While companies may be rearranging portfolios based on pricing controls, acquisitions are projected to be very strategic with a focus on core therapies or specialties. As a result, a lot of activity is also expected in divestitures.
Sources: MarketWatch, MedTech Dive, Moody’s, IbisWorld.com, Genetic Engineering & Biotechnology News, and EY and Deloitte’s 2019 Global Life Sciences Outlook
Pharma Fast Fact
Forty years ago, the Tufts Center for the Study of Drug Development (TCSDD) conducted its first cost assessment of new drug development, and the price tag averaged out at $54 million. In 2014 TCSDD conducted a reassessment, and concluded pharmaceutical companies now cough up an average $2.6 billion for each new medication.
Source: Tufts Center for the Study of Drug Development (TCSDD)
Biopharm & Biomed Marketshare
• The U.S. is the largest market for biopharmaceuticals, accounting for around a third of the global market, and is the world leader in biopharm R&D.
• U.S. firms conduct more than half of the world’s R&D in pharmaceuticals ($75 billion) and hold the intellectual property rights on most new medicines.

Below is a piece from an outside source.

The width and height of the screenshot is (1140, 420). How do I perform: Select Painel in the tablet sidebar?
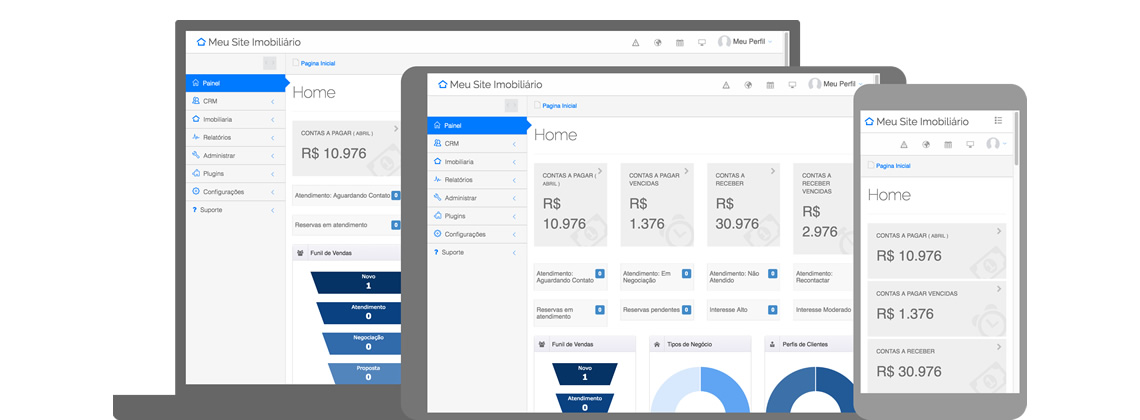point(476,126)
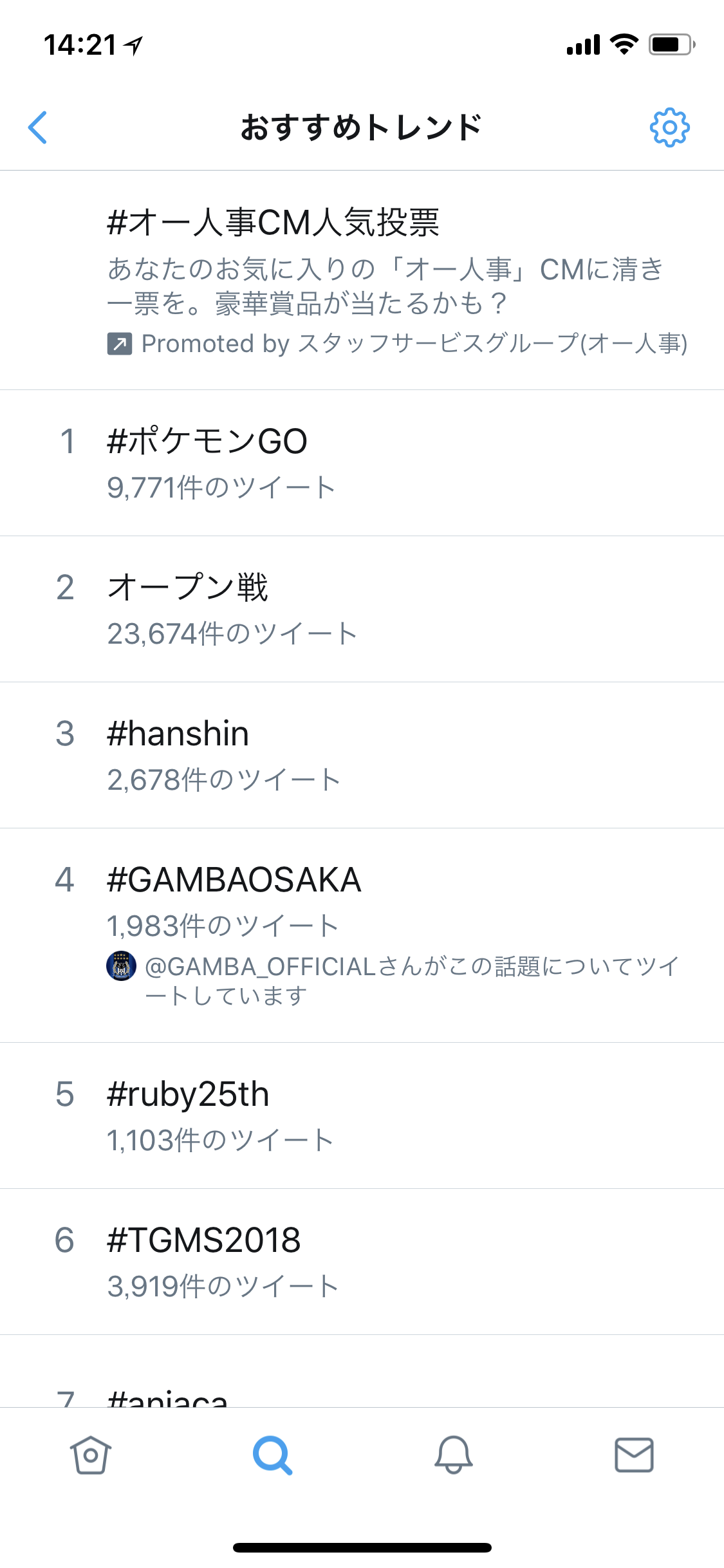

• Biopharm accounted for more than $1.3 trillion in economic output, representing 4% of total U.S. output in 2015, including $558 billion in revenue from biopharmaceutical businesses and $659 billion from suppliers and worker spending.
Sources: SelectUSA.com and Pharmaceutical Research and Manufacturers Association (PhRMA)
Biopharm Career Cache
• More than 800,000 people work in the biopharmaceutical industry in the U.S. across a broad range of occupations, including scientific research, technical support and manufacturing.
• Directly and indirectly, the industry supports more than 4.7 million jobs across the U.S.
• The industry requires a highly skilled and educated workforce from the administrative level up to and including Ph.D. scientists.
• A third of the jobs in the sector are in key STEM occupations.